## Task brief:
Transcribed word for word, the lines below from the one with "Click the PersonaGen logo icon" through the last line of the records form the answer; no picture is to be included.

## Records to process:

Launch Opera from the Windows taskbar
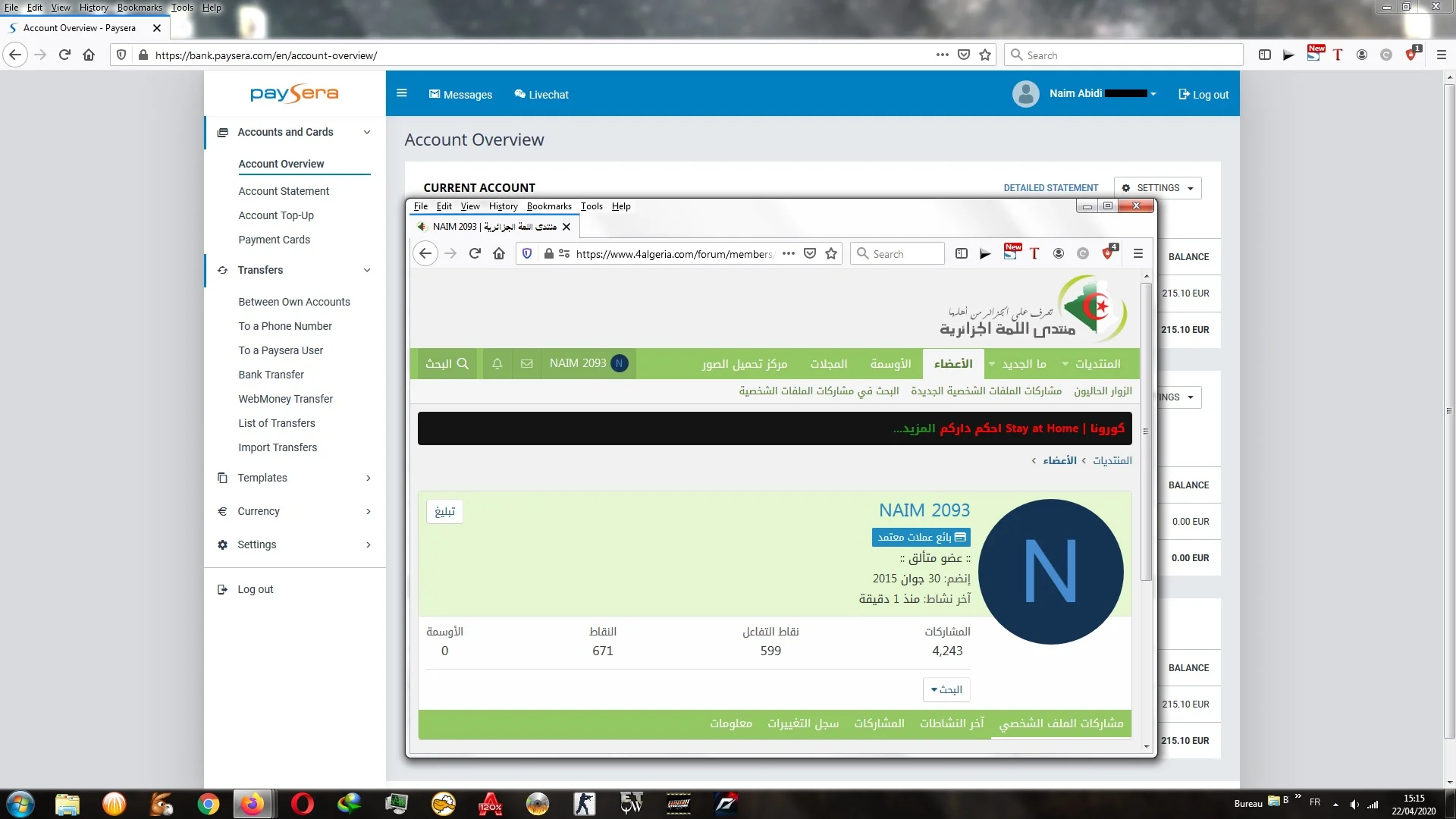 [302, 804]
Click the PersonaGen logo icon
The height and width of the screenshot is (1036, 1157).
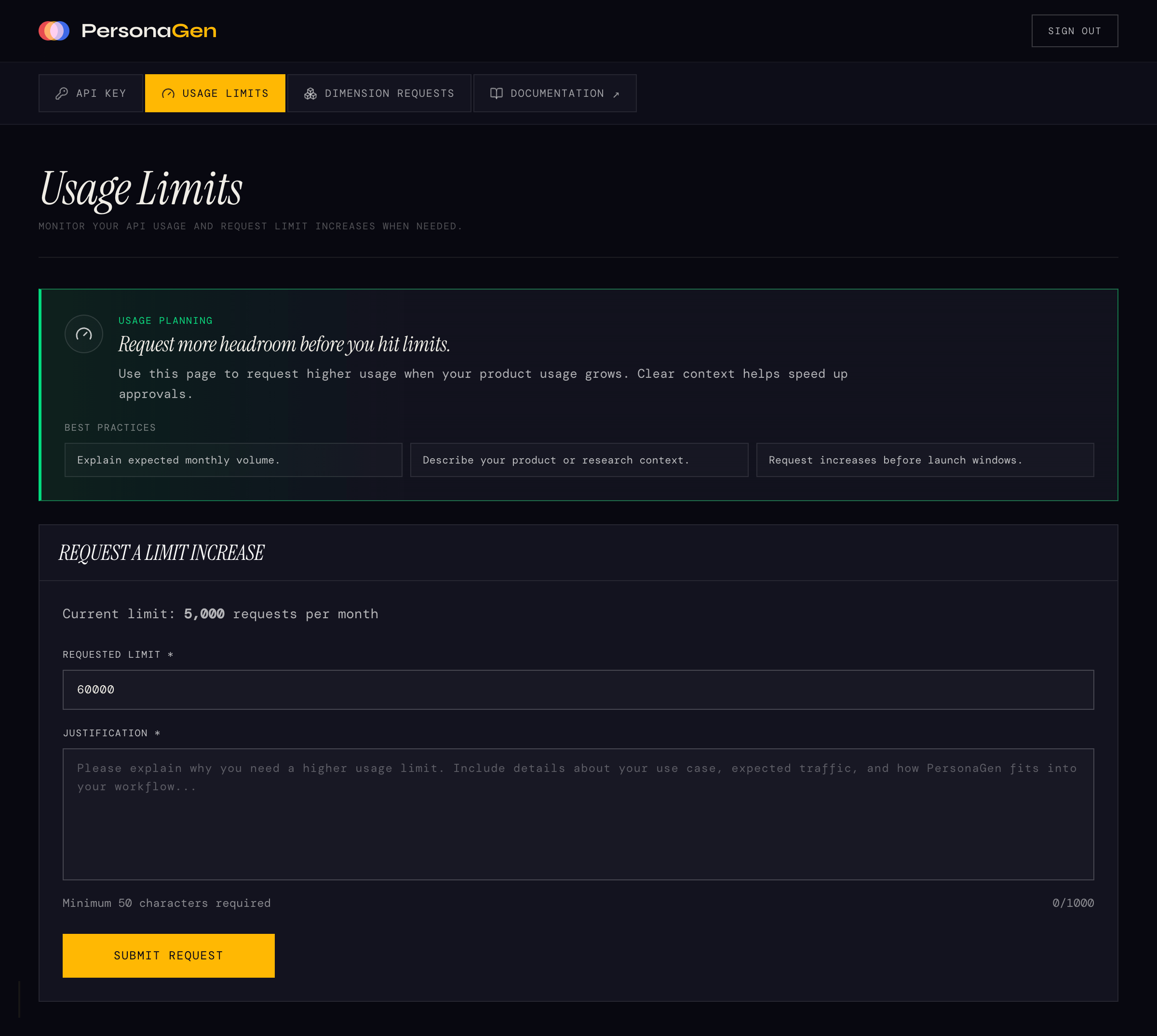click(54, 30)
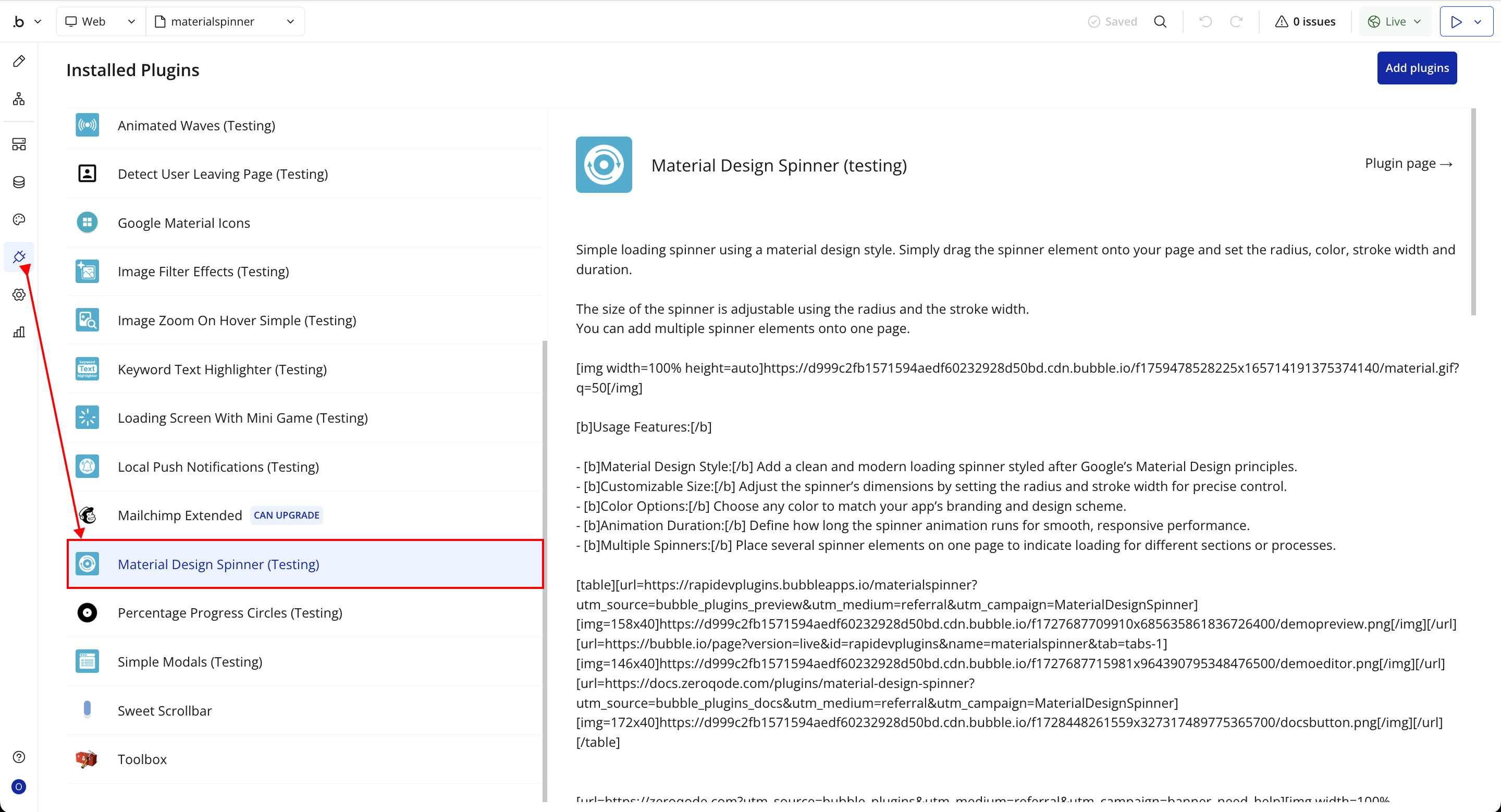Open the Workflow tab icon in sidebar

point(19,99)
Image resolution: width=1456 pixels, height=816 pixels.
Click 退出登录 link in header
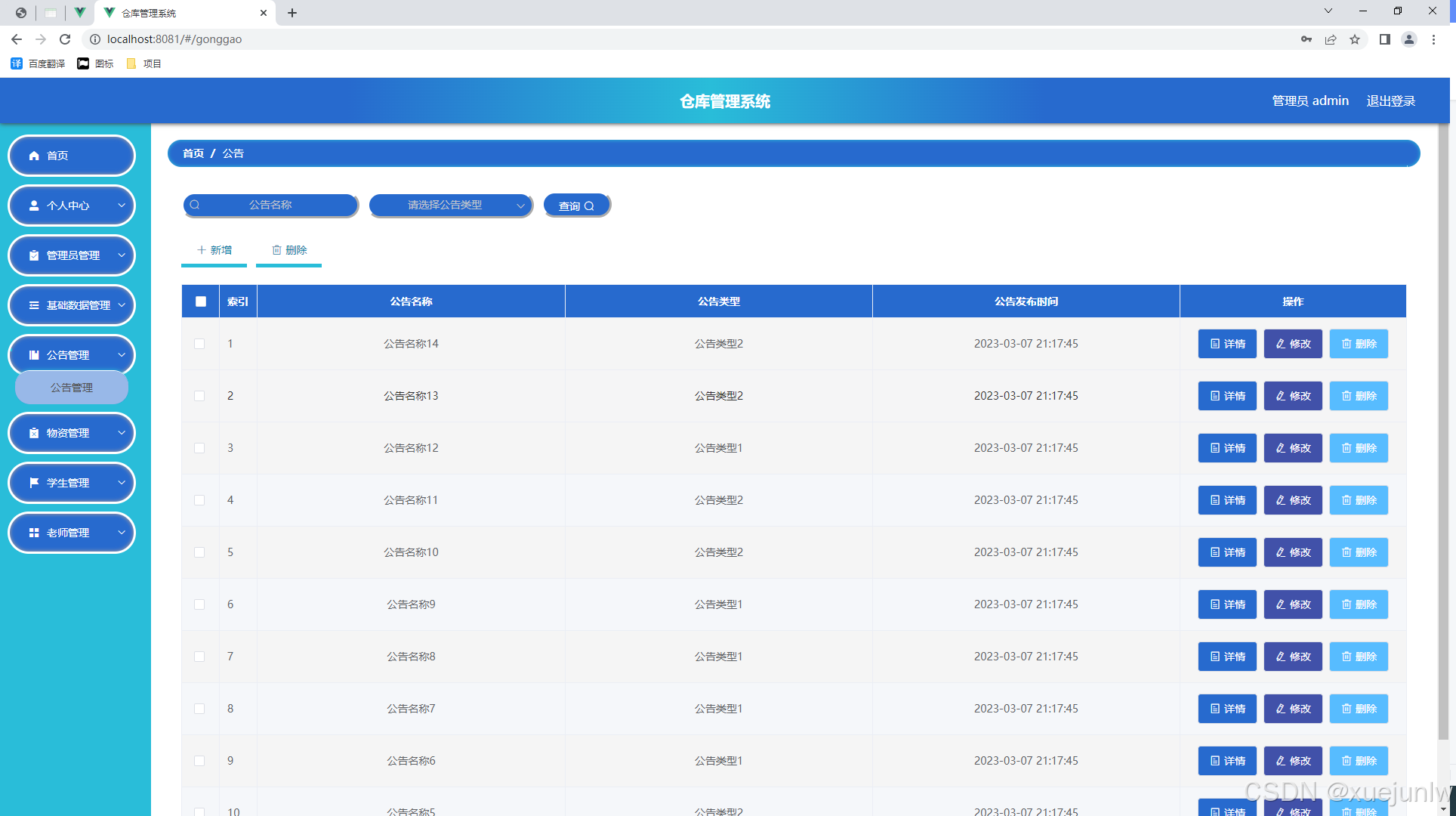(x=1390, y=101)
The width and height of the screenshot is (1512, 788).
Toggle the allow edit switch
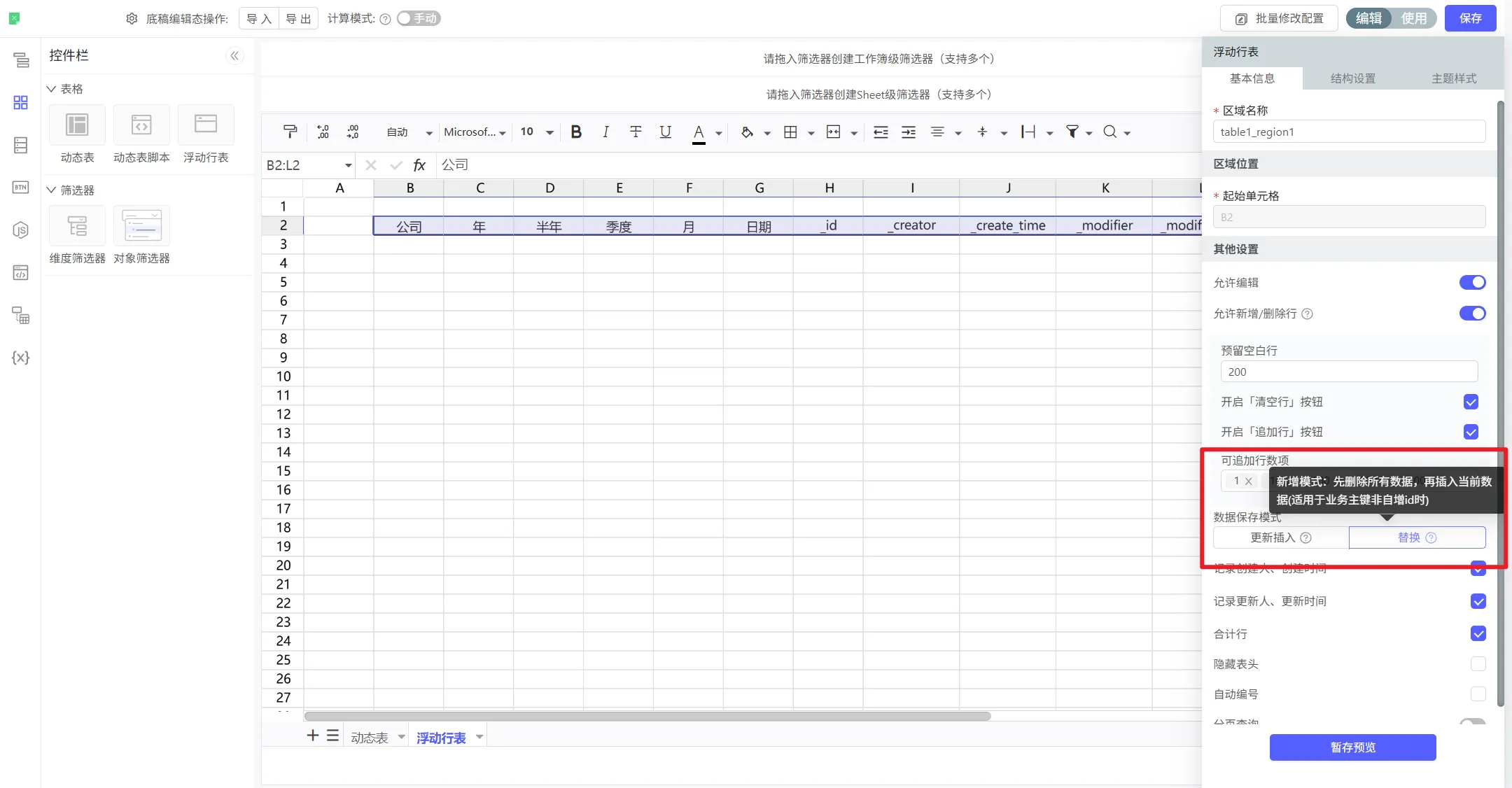pos(1472,282)
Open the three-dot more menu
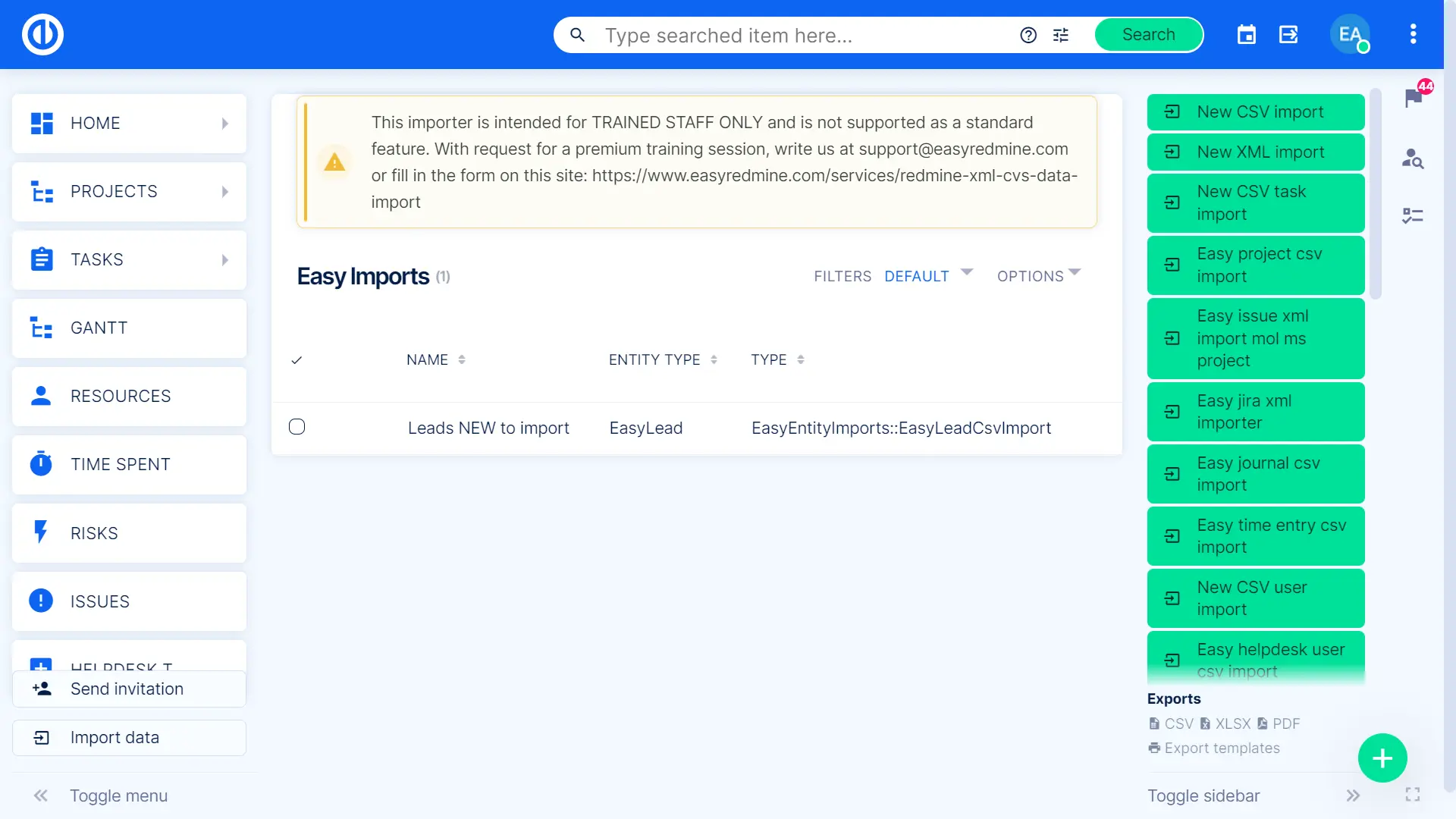This screenshot has height=819, width=1456. [1413, 34]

## The answer:
Click the PersonaGen logo icon
The height and width of the screenshot is (1036, 1157).
click(54, 30)
Open the Workflow tab icon in sidebar

point(19,99)
Image resolution: width=1456 pixels, height=816 pixels.
Click 退出登录 link in header
(x=1390, y=101)
The width and height of the screenshot is (1512, 788).
Toggle the allow edit switch
pos(1472,282)
Open the three-dot more menu
This screenshot has height=819, width=1456. [1413, 34]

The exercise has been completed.